• **Document text**:
▼
Emergency specialists work at a residential building damaged by shelling during Ukraine-Russia conflict in the separatist-controlled city of Donetsk, Ukraine, on March 30, 2022.
Alexander Ermochenko | Reuters
A woman carries a bottle of water as emergency specialists work at a residential building damaged by shelling during Ukraine-Russia conflict in the separatist-controlled city of Donetsk, Ukraine March 30, 2022.
Alexander Ermochenko | Reuters
Firefighters work at a residential building damaged by shelling during Ukraine-Russia conflict in the separatist-controlled city of Donetsk, Ukraine March 30, 2022.
Alexander Ermochenko | Reuters

— Reuters

Russia’s Lavrov says Moscow will move toward ‘multipolar world order’ with China

Russian Foreign Minister Sergei Lavrov attends a news conference following talks with President of the International Committee of the Red Cross (ICRC) Peter Maurer in Moscow, Russia March 24, 2022.
Kirill Kudryavtsev | Reuters

Russian Foreign Minister Sergey Lavrov touted a move toward a new world order during a visit to China on Wednesday.

"We are living through a serious stage in the history of international relations," he said. "I am convinced that the outcome of this stage will substantially clarify the international situation. We will move towards a multipolar, equitable and democratic world order with [China] and other like-minded nations."

China, a close ally of Russia, has so far refused to fully denounce Russia's unprovoked invasion of Ukraine, and has not joined the coordinated move to impose economic sanctions on Moscow.

— Chloe Taylor

Russia regrouping away from Kyiv but Ukraine still under constant attack, officials say

A woman with belongings walks past a completely destroyed building after Russian shelling in Sviatoshinsky district of Kyiv, Ukraine on March 30, 2022.
Metin Aktas | Anadolu Agency | Getty Images

Russia is regrouping its troops away from Kyiv to concentrate on its offensive in eastern Ukraine, Ukraine's armed forces have said in a new update.

Moscow was moving to increase the supply of troops in the Donetsk and Tavriya directions, the update said, while offensives were also underway in other parts of the country.

"In the northern direction, the occupier focused on shelling areas of Chernihiv and strengthening defensive positions," Ukraine's armed forces said.

Russia said Tuesday that it would cut back its military activity in and around Kyiv and the northern city of Chernihiv.

Oleksiy Arestovych, an advisor to the Ukrainian Presidential Office, said in a video message on Wednesday that Russia had ulterior motives for regrouping its troops away from the capital.

"The Russians are not simply removing their troops from Kyiv and from the north of Ukraine — they are transferring them to the Joint Forces Operation zone [in eastern Ukraine] and near Mariupol in order to have a qualitative and quantitative advantage in these areas," he said, according to an NBC News translation.
▲
• **Written problem a**: In the records, starting at the line containing "ideal [545, 742]" and ending at the line containing "notice is located at coordinates (1230, 548).", change "location" to "position" and reproduce those lines with nothing else altered.
The records are unrelated to the text above.

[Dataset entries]
▼
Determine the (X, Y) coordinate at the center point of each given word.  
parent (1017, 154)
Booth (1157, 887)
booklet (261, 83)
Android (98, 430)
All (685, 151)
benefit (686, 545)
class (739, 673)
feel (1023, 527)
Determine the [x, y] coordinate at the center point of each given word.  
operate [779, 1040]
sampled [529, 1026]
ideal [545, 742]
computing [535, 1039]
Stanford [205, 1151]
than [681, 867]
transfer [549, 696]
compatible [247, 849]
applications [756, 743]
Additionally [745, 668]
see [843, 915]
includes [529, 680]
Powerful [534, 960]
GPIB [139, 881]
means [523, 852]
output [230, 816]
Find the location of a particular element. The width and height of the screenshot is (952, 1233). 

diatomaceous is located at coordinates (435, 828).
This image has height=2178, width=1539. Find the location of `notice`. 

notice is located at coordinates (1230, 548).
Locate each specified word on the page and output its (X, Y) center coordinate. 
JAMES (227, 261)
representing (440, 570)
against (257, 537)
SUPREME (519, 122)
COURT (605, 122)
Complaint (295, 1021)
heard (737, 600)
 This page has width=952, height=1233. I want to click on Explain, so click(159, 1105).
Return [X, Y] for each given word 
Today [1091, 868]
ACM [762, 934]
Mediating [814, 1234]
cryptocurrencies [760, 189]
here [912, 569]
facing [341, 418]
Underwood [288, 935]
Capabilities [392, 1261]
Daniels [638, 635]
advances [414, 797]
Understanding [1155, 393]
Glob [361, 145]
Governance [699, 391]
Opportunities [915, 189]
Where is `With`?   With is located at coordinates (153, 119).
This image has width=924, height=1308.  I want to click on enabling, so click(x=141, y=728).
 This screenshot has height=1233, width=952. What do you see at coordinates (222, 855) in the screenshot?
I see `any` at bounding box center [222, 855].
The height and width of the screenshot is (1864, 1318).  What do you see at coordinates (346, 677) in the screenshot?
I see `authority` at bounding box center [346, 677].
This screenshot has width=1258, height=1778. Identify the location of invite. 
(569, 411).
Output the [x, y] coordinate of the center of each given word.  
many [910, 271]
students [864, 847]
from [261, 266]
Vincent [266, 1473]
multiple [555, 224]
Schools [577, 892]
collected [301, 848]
▲
• **Written problem b**: From the Ukraine war coverage, condense the paragraph beginning "China, a close ally of Russia" into a single shorter sentence that keeps its main facts.

• **Written reply a**:
ideal [545, 742]
computing [535, 1039]
Stanford [205, 1151]
than [681, 867]
transfer [549, 696]
compatible [247, 849]
applications [756, 743]
Additionally [745, 668]
see [843, 915]
includes [529, 680]
Powerful [534, 960]
GPIB [139, 881]
means [523, 852]
output [230, 816]
Find the position of a particular element. The width and height of the screenshot is (952, 1233). 

diatomaceous is located at coordinates (435, 828).
This image has height=2178, width=1539. Find the position of `notice`. 

notice is located at coordinates (1230, 548).

• **Written reply b**: China, a close ally of Russia, has not fully denounced Russia's unprovoked invasion of Ukraine or joined the coordinated economic sanctions on Moscow.